Data Exchange Policy
1. Purpose
All personal data shared shall be used solely for the design, production, and delivery of ID cards. The data shall not be reused, sold, or applied to any other purpose beyond the agreed service.
2. Scope of Data
Only the minimum required information shall be collected, which may include:
- Full Name
- ID / Staff / Membership Number
- Role, Department, Class, or Designation
- Photograph
- Organization Name, Logo, and Card Validity Period (if applicable)
No unnecessary or sensitive personal data shall be requested unless explicitly required and approved by the client.
3. Data Transfer
Data shall be exchanged through secure channels such as password-protected files, secure cloud storage links with restricted access, or encrypted storage devices where necessary.
4. Data Access & Confidentiality
Access to personal data shall be limited to authorized personnel only. All staff involved are required to maintain strict confidentiality. Data shall not be shared with third parties without written approval from the client.
5. Data Storage & Retention
All data shall be stored securely and retained only for the duration necessary to complete the ID card printing project. Data shall be permanently deleted after successful delivery or within an agreed retention period.
6. Legal Compliance
All data processing activities shall comply with the Ghana Data Protection Act, 2012 (Act 843) and applicable data protection principles.

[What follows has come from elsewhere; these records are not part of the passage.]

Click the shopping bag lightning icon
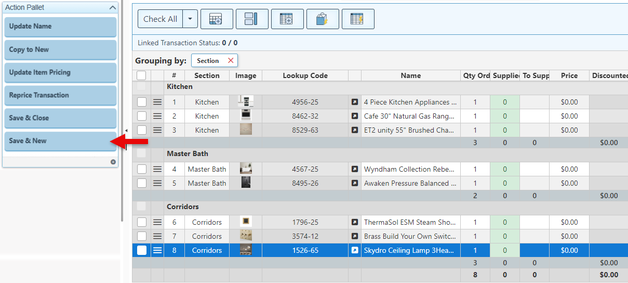The height and width of the screenshot is (283, 628). [323, 19]
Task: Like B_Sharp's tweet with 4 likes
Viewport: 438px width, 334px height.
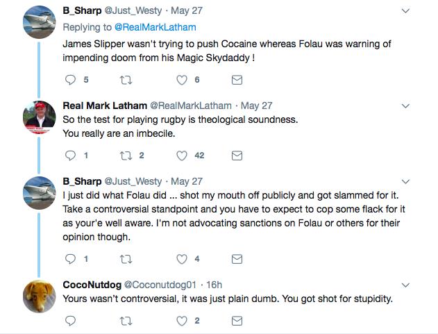Action: (x=183, y=259)
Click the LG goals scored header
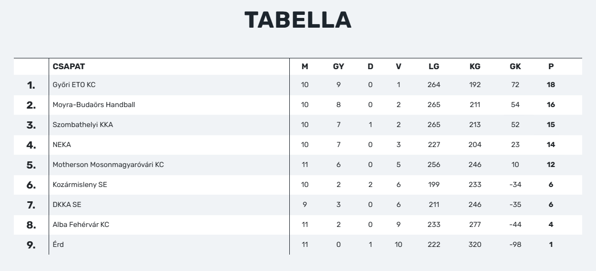 (434, 67)
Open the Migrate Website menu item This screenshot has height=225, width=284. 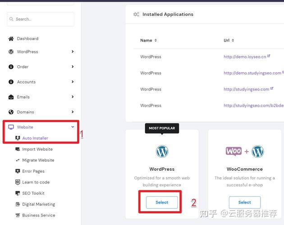(38, 160)
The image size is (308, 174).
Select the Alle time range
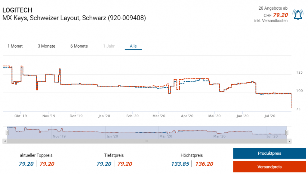click(x=133, y=46)
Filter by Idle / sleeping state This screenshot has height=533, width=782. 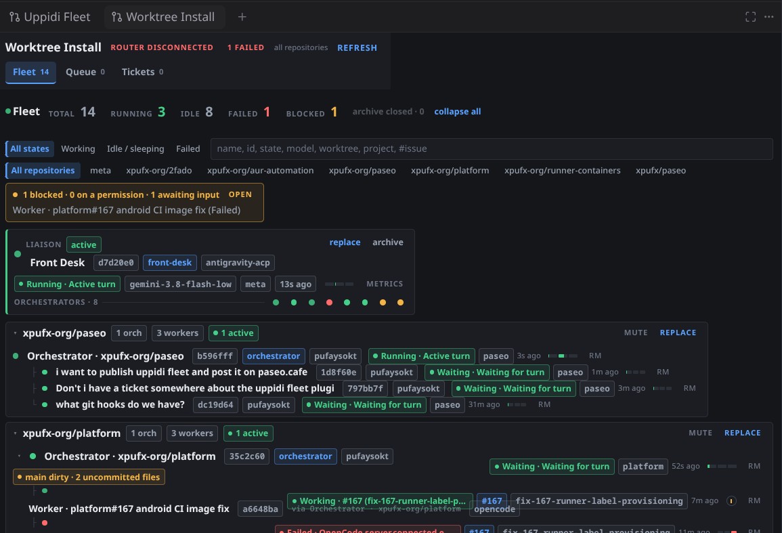point(135,149)
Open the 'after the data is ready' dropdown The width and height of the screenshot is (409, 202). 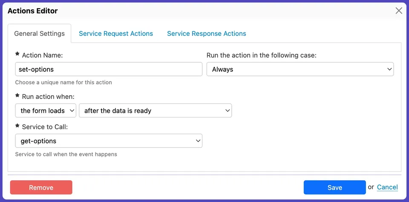click(155, 111)
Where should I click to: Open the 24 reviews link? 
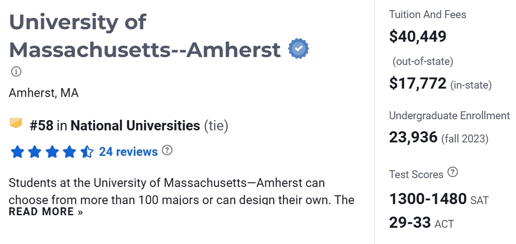coord(128,152)
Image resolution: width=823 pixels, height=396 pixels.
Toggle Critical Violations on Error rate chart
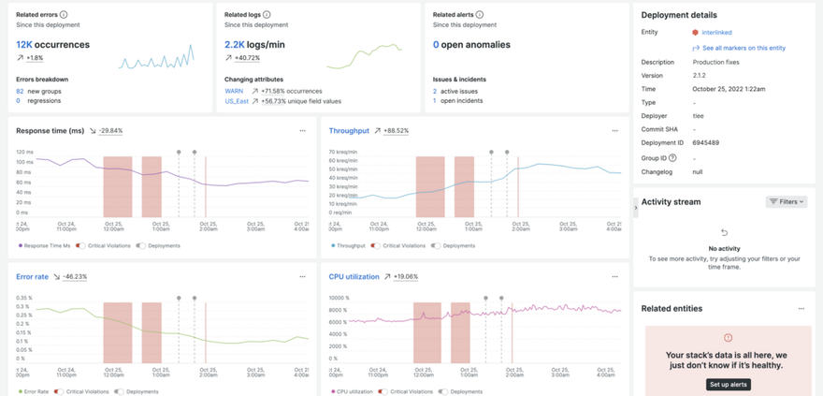59,392
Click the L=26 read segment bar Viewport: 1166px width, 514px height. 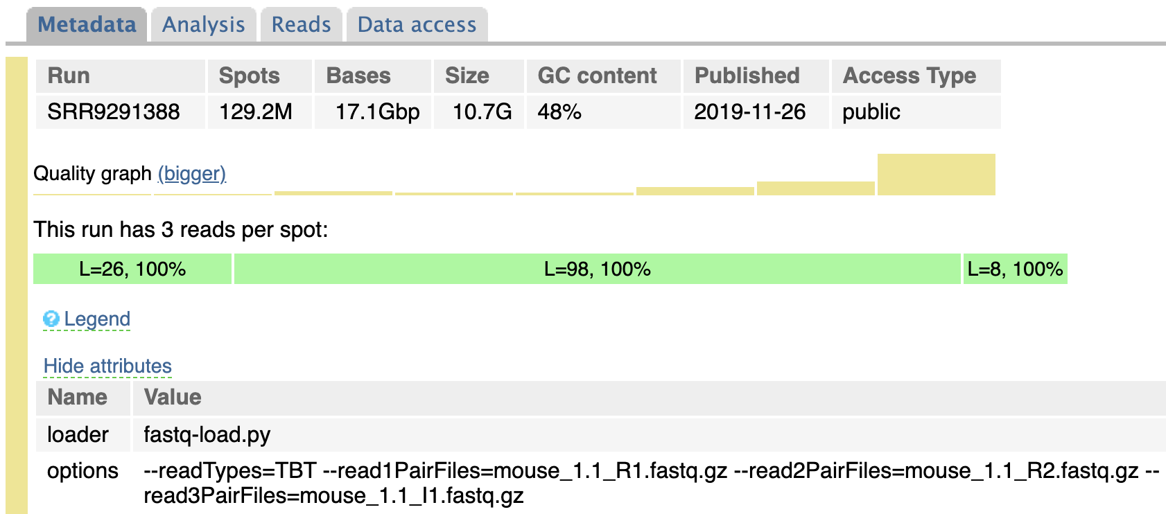tap(132, 269)
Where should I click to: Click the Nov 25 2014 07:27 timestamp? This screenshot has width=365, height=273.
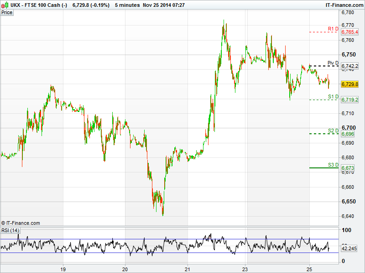click(163, 5)
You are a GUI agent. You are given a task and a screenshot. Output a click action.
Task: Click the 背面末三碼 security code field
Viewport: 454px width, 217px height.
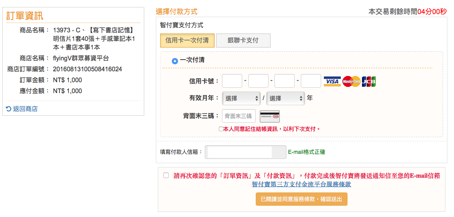(239, 116)
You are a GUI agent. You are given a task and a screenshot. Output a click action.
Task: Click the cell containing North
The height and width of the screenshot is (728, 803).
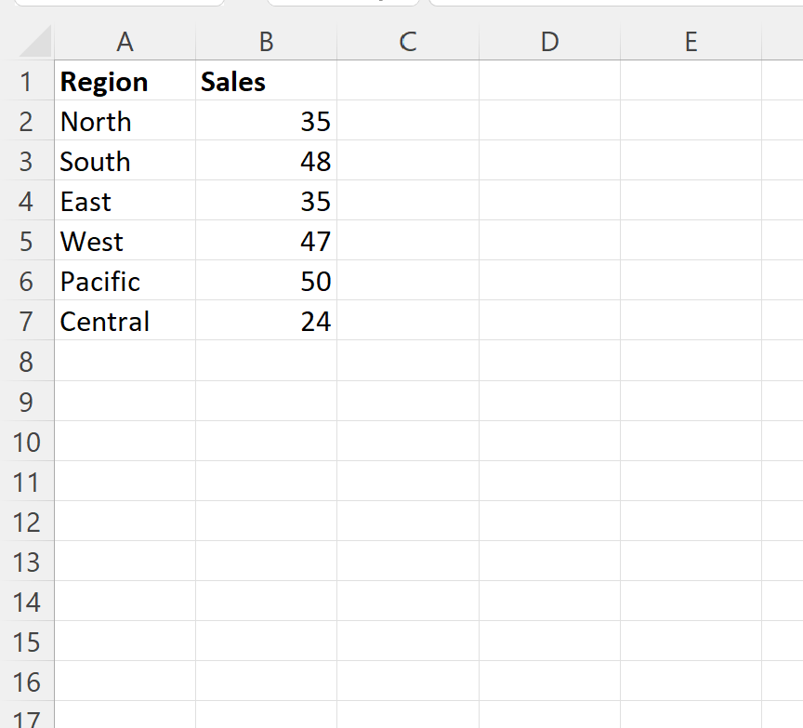coord(125,121)
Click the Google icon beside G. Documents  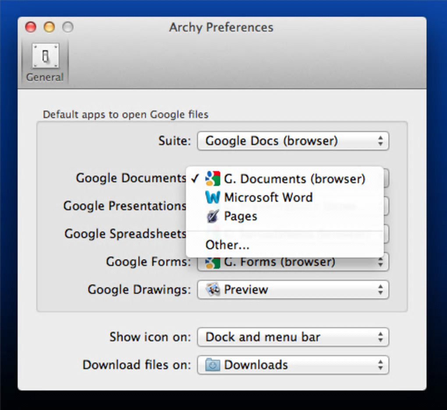tap(213, 179)
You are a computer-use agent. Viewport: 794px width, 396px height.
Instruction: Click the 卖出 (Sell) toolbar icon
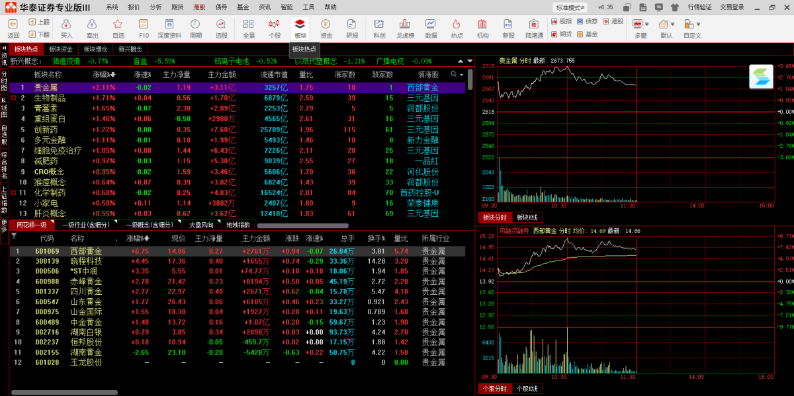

7. Responsibility & Consent
The client confirms that all required consent has been obtained from data subjects. The printing company acts strictly as a data processor, while the client remains responsible for data accuracy and legitimacy.
8. Data Breach
In the event of a data breach, the client shall be notified promptly, and appropriate corrective measures shall be taken immediately.
9. Confirmation
Upon request, written confirmation of data deletion may be provided after project completion.